Sunday, October 3, 2010

Keeping the dream alive for immigrants

By Elliott Young
October 01, 2010

Hector Lopez was brought to the United States from Mexico by his parents when he was 6 weeks old. He lived a productive and successful life in the Portland area, attended Clackamas Community College, and he planned to transfer into Portland State University. That all changed one month ago when he was arrested with his father and deported to Mexico for being in this country illegally. Hector doesn't speak Spanish and wants to return home.

According to the Migration Policy Institute, the Dream Act would make about 700,000 students like Hector eligible for conditional legal residency; another million more immigrants would become eligible in the future. But the Dream Act has stalled in the Senate, where it's been held hostage to the defense authorization bill to which it's tethered. The Dream Act allows those who entered the country as minors, who graduate from U.S. high schools and who are of "good moral character" to earn conditional residency in this country. It makes sense for the Senate to debate and vote on the Dream Act and not to allow it to be held hostage to political maneuvers.
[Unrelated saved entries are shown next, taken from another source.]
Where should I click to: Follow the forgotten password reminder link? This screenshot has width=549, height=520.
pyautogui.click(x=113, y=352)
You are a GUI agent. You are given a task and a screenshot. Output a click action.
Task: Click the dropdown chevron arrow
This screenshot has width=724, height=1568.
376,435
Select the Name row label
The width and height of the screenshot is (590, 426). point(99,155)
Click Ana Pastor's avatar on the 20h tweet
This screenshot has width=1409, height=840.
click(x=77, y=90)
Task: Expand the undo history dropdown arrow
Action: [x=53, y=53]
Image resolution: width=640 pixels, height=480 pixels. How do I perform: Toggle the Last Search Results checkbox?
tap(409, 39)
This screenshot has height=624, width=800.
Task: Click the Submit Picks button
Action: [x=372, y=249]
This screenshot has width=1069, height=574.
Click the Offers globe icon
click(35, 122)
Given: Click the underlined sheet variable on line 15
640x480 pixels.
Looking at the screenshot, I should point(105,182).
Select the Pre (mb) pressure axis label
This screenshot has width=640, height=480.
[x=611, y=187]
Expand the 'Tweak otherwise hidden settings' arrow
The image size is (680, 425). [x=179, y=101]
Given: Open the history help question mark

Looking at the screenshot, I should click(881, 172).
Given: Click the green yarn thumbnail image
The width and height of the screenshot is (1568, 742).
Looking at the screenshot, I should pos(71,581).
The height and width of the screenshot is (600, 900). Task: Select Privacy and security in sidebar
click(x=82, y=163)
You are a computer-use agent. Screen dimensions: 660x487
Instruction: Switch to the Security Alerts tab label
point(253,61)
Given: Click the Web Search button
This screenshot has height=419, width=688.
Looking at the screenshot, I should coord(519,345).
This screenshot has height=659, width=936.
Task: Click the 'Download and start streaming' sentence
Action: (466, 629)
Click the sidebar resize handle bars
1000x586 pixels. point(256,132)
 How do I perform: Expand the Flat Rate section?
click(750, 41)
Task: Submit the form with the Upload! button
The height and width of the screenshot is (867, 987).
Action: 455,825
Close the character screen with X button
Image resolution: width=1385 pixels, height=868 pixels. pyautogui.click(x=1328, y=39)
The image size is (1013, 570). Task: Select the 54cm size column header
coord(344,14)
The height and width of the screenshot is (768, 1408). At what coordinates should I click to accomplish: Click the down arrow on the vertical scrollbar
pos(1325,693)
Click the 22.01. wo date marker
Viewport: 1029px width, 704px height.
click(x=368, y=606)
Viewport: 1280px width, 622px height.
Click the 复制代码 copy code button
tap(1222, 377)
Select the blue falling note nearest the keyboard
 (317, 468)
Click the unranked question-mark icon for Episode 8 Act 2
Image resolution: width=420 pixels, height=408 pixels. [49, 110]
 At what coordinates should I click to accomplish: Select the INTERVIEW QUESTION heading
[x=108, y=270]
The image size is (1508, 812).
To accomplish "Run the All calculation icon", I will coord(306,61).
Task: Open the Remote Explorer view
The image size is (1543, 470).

Hector Lopez's case is exemplary. He was a motivated student, a senior class president in his high school in Milwaukie, and from all reports he is well-respected in his community. But even if the Dream Act passes and 700,000 students have the opportunity to continue their studies and/or join the U.S. military, there will still be more than 10 million other immigrants who continue to live in the shadows.

During the administration of President George W. Bush, workplace raids by Immigration & Customs Enforcement increased dramatically, and a general wave of fear spread through immigrant communities across the nation. Barack Obama promised a more humane policy toward undocumented immigrants. But what we've seen since Obama became president is a different version of the same Bush policies toward illegal immigrants.

Obama promised to focus enforcement efforts on felons and repeat offenders among the migrant population. The reality is that under the Obama administration ICE has deported an unprecedented wide swath of the immigrant population. In 2009, only 35 percent of the deported immigrants were convicted criminals, meaning that the vast majority of deportees were not criminals. This year, ICE expects to forcibly deport a record 400,000 immigrants. That's 10 percent more than were forcibly deported in 2008, 25 percent more than were deported in 2007 under Bush, and an astounding 1,300 percent more than were deported in 1990 under George H.W. Bush. While ICE has changed its tactics from military-style workplace raids to company audits, the new strategy winds up deporting more non-criminal immigrants than Bush II's Rambo tactics.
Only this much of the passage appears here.